A proven track record makes it easier to obtain finance.
What are two advantages of using equity to finance a business
Either:
Equity does not have to be repaid unless the owners leave the business.
Equity is cheaper than other sources of finance because there are no interest payments.
An owner who contributes equity to a business retains control over how that finance is used.
Under what circumstances will a sole trader not need to register a business name?
A sole trader will not need to register a business name if the business has the same name as the owner.
Explain two advantages of setting up a franchise business.
•The franchisee gets access to free training and marketing
•The franchisee is part of an established business
•It can be easier to make money
What is one factor relating to natural resource that a business would have to consider when planning?
Environmentally friendly/reducing wastage during production process/ are workplaces designed in a sustainable way that minimises energy usage.
How might operating as a franchise address some of the problems associated with starting a business from scratch?
Franchising has a success rate of almost three times that of independent businesses, largely due to its involving an established business name backed up by managerial expertise.
Explain three main sections or elements of a business plan.
•Personal details, Mission statement and Objectives
•Types of business and its activity
•Target market/ Marketing plan
•Resources required
•Staffing requirement
Finance forecast
List two factors that a prospective business owner should consider when evaluating a partnership as a possible legal structure?
Either:
Are the owners prepared to risk unlimited liability of operating their business?
Will the prospective partners have enough finances, skills and expertise to establish and grow the business?
Do the individuals believe that their prospective partners will act in the best interest of the business?
Is each individual certain that their prospective partners will not expose them to personal debts?
Can the prospective partners foresee disputes arising due to a clash of personalities or opinions?
State the difference between external growth and internal growth of a business. Give an example of each.
Internal growth (also known as organic growth) occurs when a business gets bigger by selling more of its products. e.g. e-commerce or outsourcing, franchising
External growth (also known as integration) occurs when a business gets bigger by joining or buying other businesses. eg takeover or Merger
What is one factor relating to both labour and capital resource that a business would have to consider when planning?
Labour
#of workers needed / skills needed from the employees / what training should be offered / legal responsibilities towards employees
Capital
What kind of tools and machinery is needed / how equipment will be repaired, maintained or replaced
State Two advantages of a business plan.
Increase chances of obtaining external finances such as loan
Help understand the finances:
Budget forecast
Expected costs/revenues
Differentiate between variable cost and Fixed cost ?

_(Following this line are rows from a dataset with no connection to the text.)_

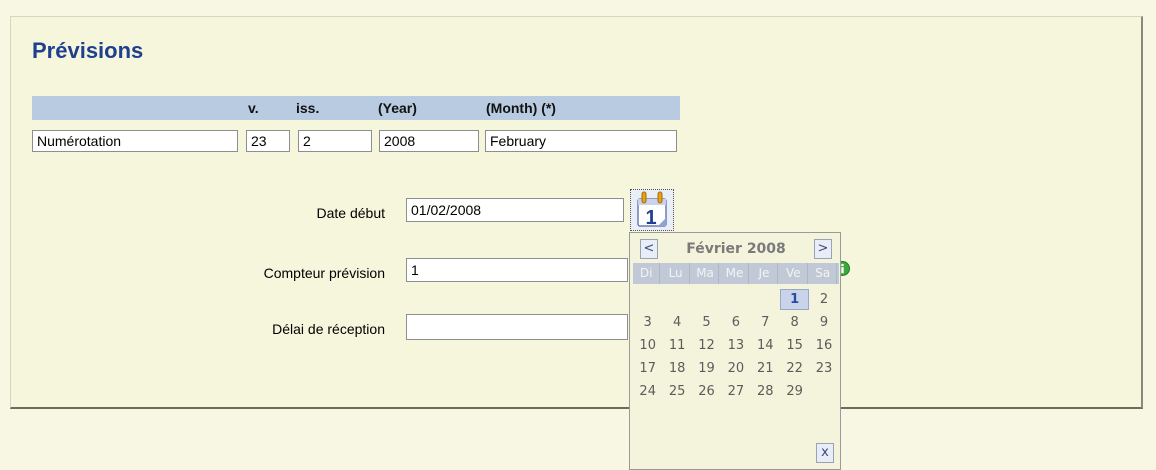  What do you see at coordinates (794, 300) in the screenshot?
I see `day-1: 1` at bounding box center [794, 300].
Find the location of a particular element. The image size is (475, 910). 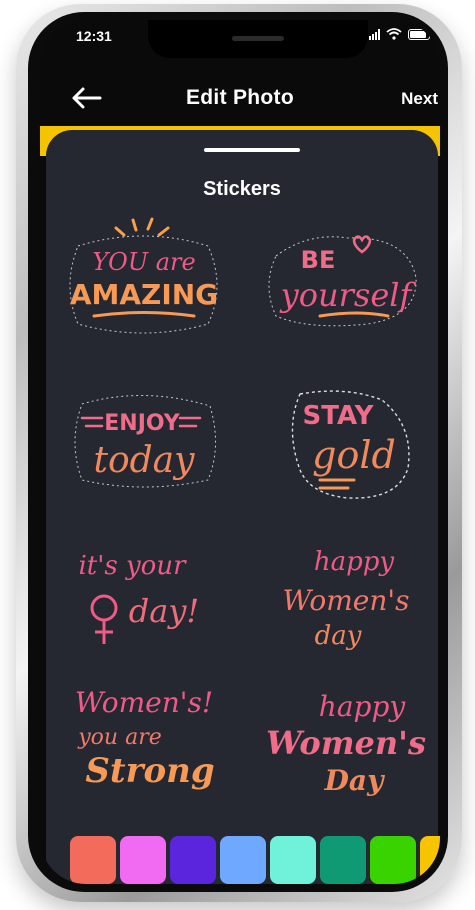

sticker-enjoy-today-art: ENJOY today is located at coordinates (146, 442).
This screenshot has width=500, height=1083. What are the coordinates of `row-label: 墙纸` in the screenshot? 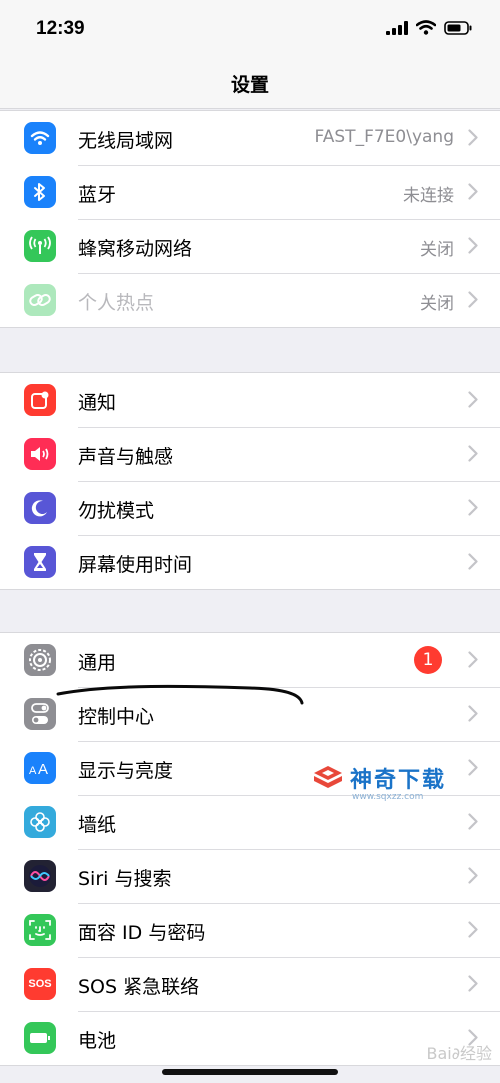 It's located at (98, 825).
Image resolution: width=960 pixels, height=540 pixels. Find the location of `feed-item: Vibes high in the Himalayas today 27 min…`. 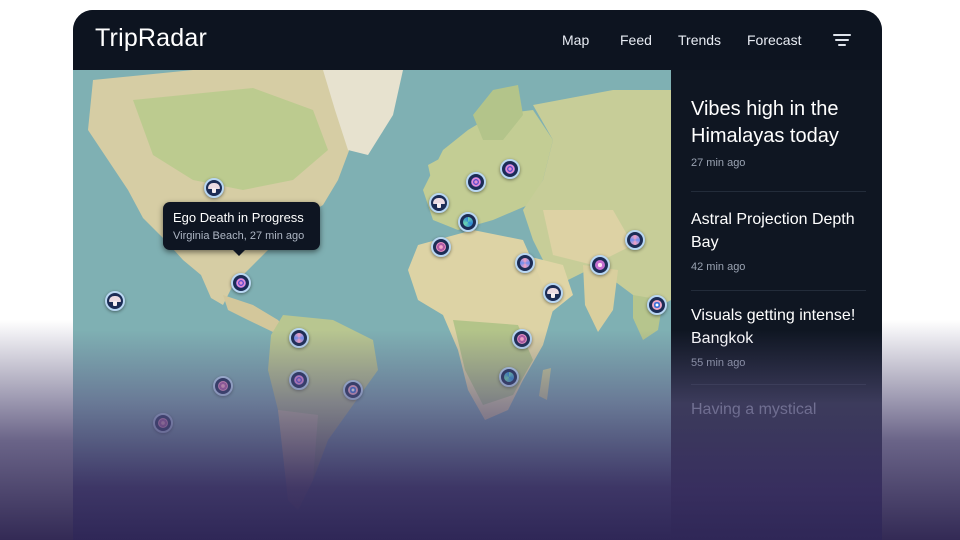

Fixed costs are costs that do not change with output. For example, the rent and variable cost are costs that do change with the output eg stocks
Which of the following businesses is not a sole trader nor a partnership
Jim's mowing
Cultural Commons
In2Performance
B.A Bakery
Discuss the use of a business plan.
A business plan is a written statement of the goals and objectives for the business, and the steps to be taken to achieve them. A benefit of a business plan is that it allows the prospective business owner to identify the business’s strengths and weaknesses. This can help to test the viability of the business. Further, the use of a business plan assists in maintaining the operations of a business — especially focusing attention on the goals and objectives.
A limitation of a business is that it is simply a plan — it does not guarantee the ultimate success of a business. For example, the profit of a business that has completed a business plan may be lower than anticipated, because a range of factors out of the owner’s control can affect it. Another limitation of a business plan is that it actually needs to be implemented; many business owners develop a business plan and then neglect to follow it.